Originally posted on December 31, 2017
Happy and healthy 2018 to all!
In this series of blog posts, I will discuss FATF’s November 2017 Guidance on Private Sector Information Sharing. I am happy to say that the Guidance addresses many of the points I noted in my 2016 SWIFT Institute paper on AML/CTF and data privacy (e.g. cross-border data protection law, how confidentiality can forbid group sharing).
The FATF Guidance is a welcome development and seems to be part of a shift in thinking towards more favorable attitudes regarding data governance among AML/CFT professionals that I have personally noted in the past year. This is probably due to a host of factors including the EU’s General Data Protection Regulation (GDPR) constantly being in the headlines, the rise of cooperative public-private groups such as the UK’s Joint Money Laundering Intelligence Taskforce (JMLIT) and US’s FinCEN Exchange, Brexit, and developments in Fintech.

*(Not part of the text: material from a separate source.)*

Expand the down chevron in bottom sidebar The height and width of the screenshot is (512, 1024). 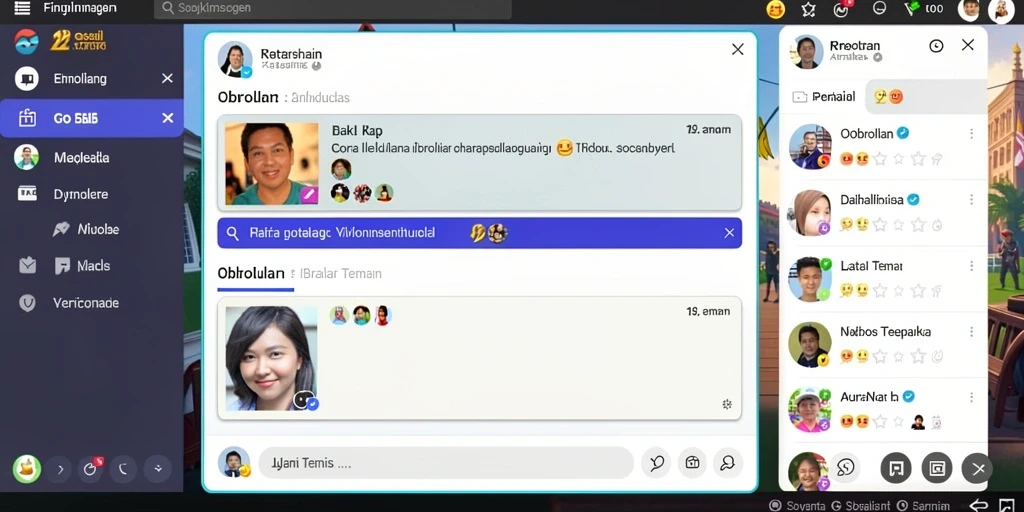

Building off its 2016 efforts, this FATF Guidance puts information sharing on the map in committing its governments to implement agendas to meet these goals. The Guidance tells the private sector that states consider data sharing an internal and group priority. Hopefully, it will provide financial institutions with enough confidence to contribute to forming the standards necessary so data sharing (public-private and private-private) can effectively balance market and national security interests. FATF emphasizes this throughout the text, noting that putting the guidelines into practice requires public and private views and expertise. Notably, FATF adds data privacy authorities to the Guidance’s intended audience alongside governments and financial institutions, thereby recognizing the importance of these views to the goal.
However, as is typical of any international group’s stance on a globally complicated issue with conditions that change according to jurisdiction, FATF guidance can only provide guideposts – it does not, and cannot, furnish the detailed governance and operational processes that regulators and financial institutions need. This is not a criticism, but a reminder of the role and limitations of these Guidances and how much work there is yet to be done by national authorities and the private sector.*
FATF confirmed the widely-held belief that information sharing is essential to a “well-functioning AML/CFT framework.” In forthcoming posts, I will expand on three thematic streams within the Guidance;
- Data protection and privacy and AML/CFT are not mutually exclusive
- Financial institutions must share data internally and across the group
- Effective data sharing is only possible with public-private and private-private cooperation. (Recognizing the sometime cyclical cycle that public-private groups are “source as well as target of information flow.”)
All while noting that two conditions pervade all of the above;
- Siloed views are not effective
- Technology and governance are intertwined
I am looking forward to getting on the blog wagon again and seeing how the data sharing regime develops. A thank you to everyone who has been supportive of my work on this topic over the years. Keep engaging – there’s more to come in 2018.
*Having said this, I hope the Wolfsberg Group follows suit and completes its 2014 guidance on AML/CFT and data privacy.
**This blog represents my personal opinions and does not represent LexisNexis Risk Solutions. My research is my personal intellectual property and has been in no way influenced by any member of the financial services community or by government officials.